For some reason github doesn't allow me assign it to you: image Try subscribe to notifications for this issue, if you are not.

vors commented 9 years ago

Another possibility is @tkellogg didn't grant me control over that :)

chinhdo commented 9 years ago

Thanks vors. I already subscribed to this issue. Hi @tkellogg: Please let us know.

tkellogg commented 9 years ago

@chinhdo Thanks for pointing this out. I made you a collaborator so you can have issues assigned to you. Naturally, this one is assigned to you now :)

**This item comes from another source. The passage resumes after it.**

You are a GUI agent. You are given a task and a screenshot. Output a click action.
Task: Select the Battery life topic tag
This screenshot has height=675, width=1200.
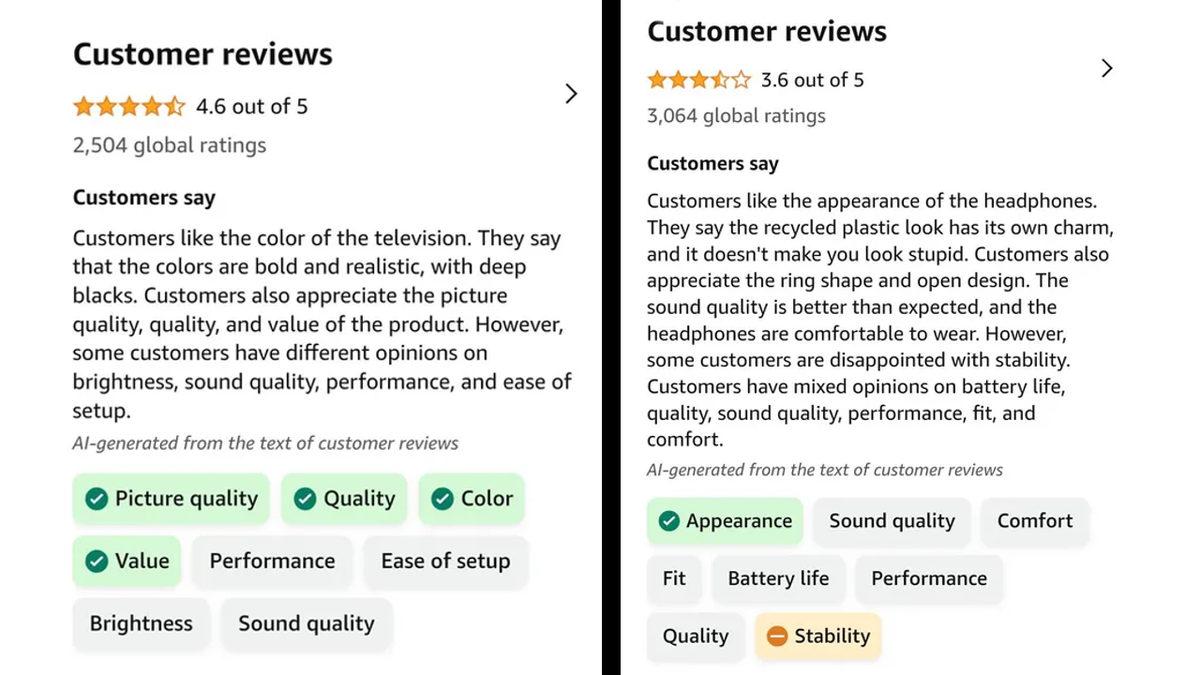coord(778,578)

chinhdo commented 9 years ago

Cool, thanks @tkellogg .

chinhdo commented 9 years ago

This has been added in Pull Request https://github.com/tkellogg/Jump-Location/pull/25

vors commented 9 years ago

@chinhdo implementation of -scan add all subfolders of already visited locations. Since, C:\, D:\ and so on are most likely already added to db, running 'jumpstat -scan' equals to adding all your files to db.

When formulate requirements, I didn't share my vision of desired behavior, sorry. But I'd like to do it now: jumpstat -scan path // add all subfolders of path with 0 weight

You will still be able to add everything, calling -scan on your top level drive letters. But respecting the path parameter gives users much better flexibility in their scenarios.